Start of Available data

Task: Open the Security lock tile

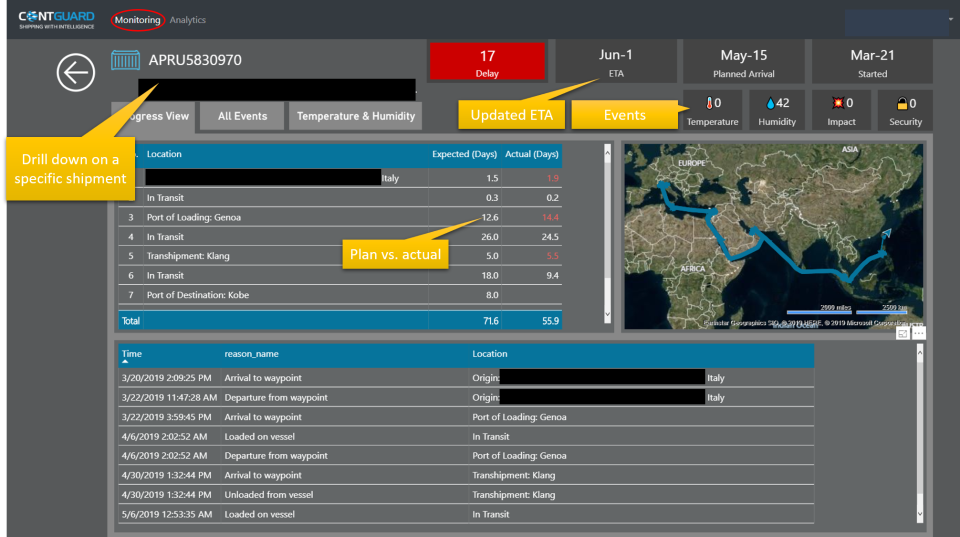Action: pyautogui.click(x=905, y=110)
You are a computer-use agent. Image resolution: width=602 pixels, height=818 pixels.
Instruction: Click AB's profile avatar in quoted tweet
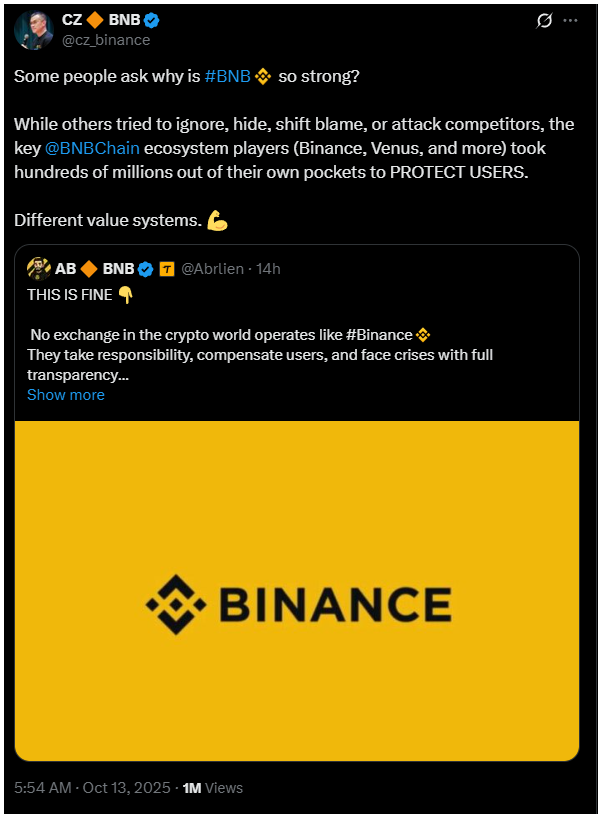pyautogui.click(x=40, y=268)
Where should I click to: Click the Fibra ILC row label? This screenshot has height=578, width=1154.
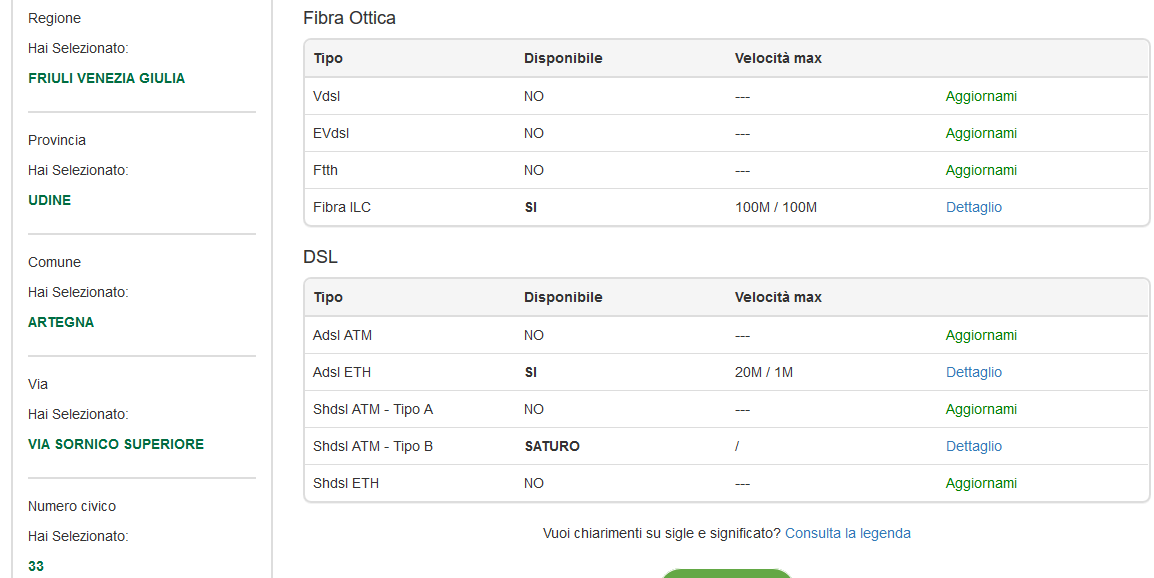click(x=341, y=208)
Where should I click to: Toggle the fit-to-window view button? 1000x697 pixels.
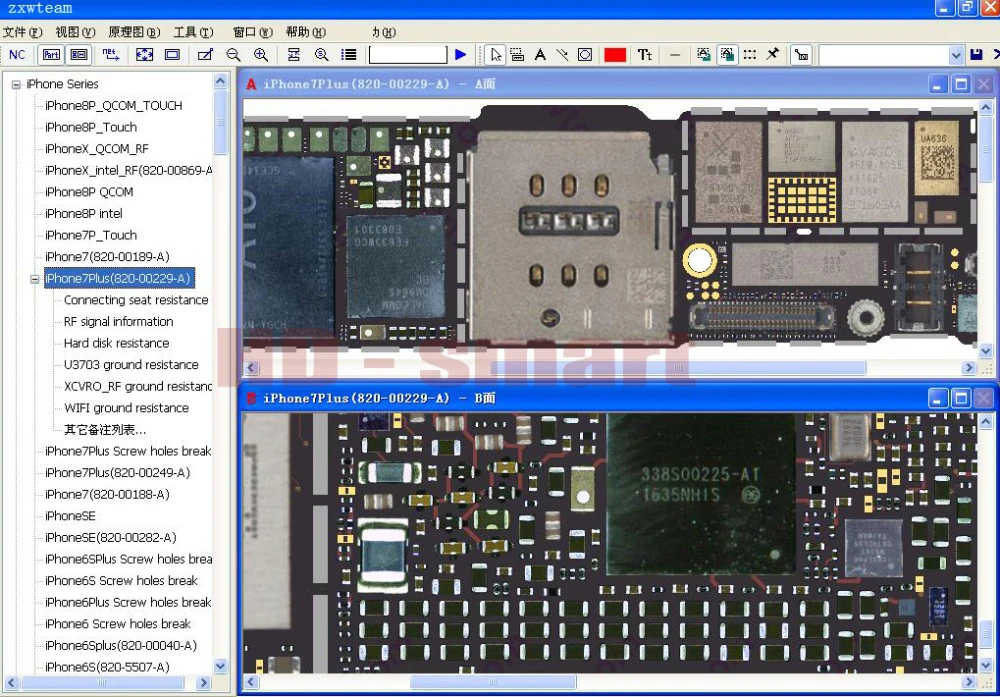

End of Available data

For this exercise, set down exactly the lines that run from the line holding "You are a computer-use" to the last line of the records above; include both end lines and omit pictures.

Exercise output:
You are a computer-use agent. Image resolution: width=602 pixels, height=818 pixels.
Instruction: Click AB's profile avatar in quoted tweet
pyautogui.click(x=40, y=268)
Where should I click to: Click the Fibra ILC row label? This screenshot has height=578, width=1154.
click(x=341, y=208)
Where should I click to: Toggle the fit-to-window view button? 1000x697 pixels.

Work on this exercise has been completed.